They were ID'd in Northern Manitoba and the burnt car was the one they took from the guy they killed in B.C..


----------



## butterknucket (Feb 5, 2006)

The last I heard they think they've made it as far as northeastern Ontario.


----------



## Electraglide (Jan 24, 2010)

Let's see now, that's abduction, kidnapping, force-able confinement, abetting assault of various kinds, obstructing justice and probably quite a few other things. You could end up sharing a cell with them for at least as long. Better just to gut them and leave them out for the bears.


----------



## boyscout (Feb 14, 2009)

More speculation and conjecture about the whereabouts of the two suspects.

Two B.C. fugitives probably ‘hit the road a long time ago,’ Mantracker and Survivorman say


----------



## SaucyJack (Mar 8, 2017)

I'm betting they're dead.


----------



## Electraglide (Jan 24, 2010)

boyscout said:


> More speculation and conjecture about the whereabouts of the two suspects.
> 
> Two B.C. fugitives probably ‘hit the road a long time ago,’ Mantracker and Survivorman say


I would read this but every time I click on the link.....either here or when it comes up in a google search....it takes me to a national post subscription page. Nobodies fault but National Posts.
The Winnipeg Sun seems to have come through.


----------



## Milkman (Feb 2, 2006)

SaucyJack said:


> I'm betting they're dead.


As hateful as it may sound, that's probably best for all concerned, as long as we find remains to verify.

These pieces of shit made choices they had no right to make. I feel less than sympathetic towards them.


----------



## Electraglide (Jan 24, 2010)

Milkman said:


> As hateful as it may sound, that's probably best for all concerned, as long as we find remains to verify.
> 
> These pieces of shit made choices they had no right to make.

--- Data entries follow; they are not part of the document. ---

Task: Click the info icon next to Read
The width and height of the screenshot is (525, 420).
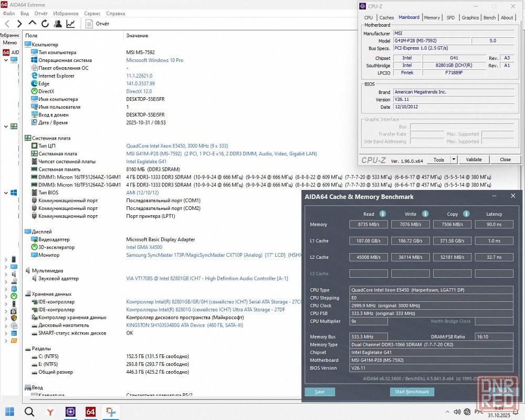Action: pyautogui.click(x=383, y=214)
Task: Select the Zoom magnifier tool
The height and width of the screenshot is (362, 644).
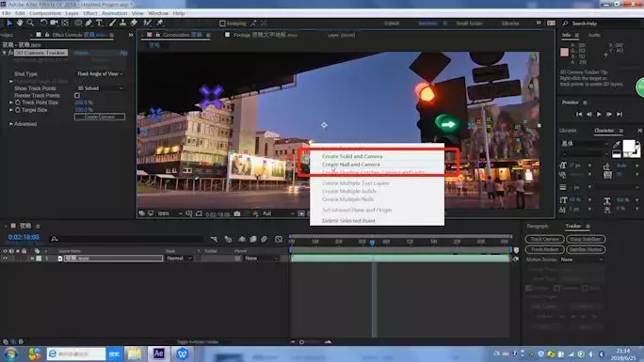Action: [x=30, y=23]
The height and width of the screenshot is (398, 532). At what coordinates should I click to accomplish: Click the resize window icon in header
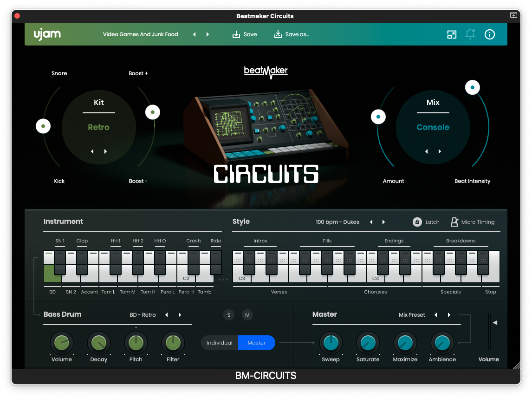[452, 34]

I feel less than sympathetic towards them.


Taking into consideration where the powers that be think they still are there might not be that many remains to find and if any are found it could be a long time down the road.


----------



## JazzyT (Nov 1, 2017)

RCMP find items linked to B.C. homicide suspects on northern Manitoba shoreline | CBC News

Manitoba RCMP say they have found several items linked to B.C. homicide suspects Kam McLeod and Bryer Schmegelsky on a shoreline in northern Manitoba.

Police said Tuesday that several items were located on the shore of the Nelson River on Friday, about nine kilometres from where a burnt-out vehicle used by the suspects was found last month. (Police had earlier said the items were discovered Saturday, but later issued a correction.)​


----------



## oldjoat (Apr 4, 2019)

lets see .... grab an old beat up alum boat , throw some stuff in it that you don't need , push it into a river and let it go ... 
and the hounds will follow the trail.
meanwhile , back track ( or choose another direction ) and get out of there 

who says they didn't snag a dirt bike prior to burning the SUV. ..... long gone.


----------



## boyscout (Feb 14, 2009)

Electraglide said:


> I would read this but every time I click on the link.....either here or when it comes up in a google search....it takes me to a national post subscription page. Nobodies fault but National Posts. The Winnipeg Sun seems to have come through.


If you clear cookies for National Post from your browser you may find that you can read articles again, for a while.


----------



## SaucyJack (Mar 8, 2017)

RCMP is about to make an significant announcement regarding this.


----------



## SaucyJack (Mar 8, 2017)

I was right.


----------



## JazzyT (Nov 1, 2017)

B.C. murder suspects Bryer Schmegelsky, Kam McLeod believed to be dead


----------



## Electraglide (Jan 24, 2010)

boyscout said:


> If you clear cookies for National Post from your browser you may find that you can read articles again, for a while.


They tell me I've used my "10" free reads for this month which is BS. They are now back on my ad blocker. There are other places out there.


----------



## Chito (Feb 17, 2006)

Bodies have been found. Just a kilometer away from where they found the boat. 5 lives gone and 5 families affected. We'll never know what triggered these killings.


----------



## keto (May 23, 2006)

Other than maybe getting a confession, the best possible ending. This assumes they actually killed anyone, but near as I can tell that's pretty well established at this point.


----------



## Electraglide (Jan 24, 2010)

Chito said:


> Bodies have been found. Just a kilometer away from where they found the boat. 5 lives gone and 5 families affected. We'll never know what triggered these killings.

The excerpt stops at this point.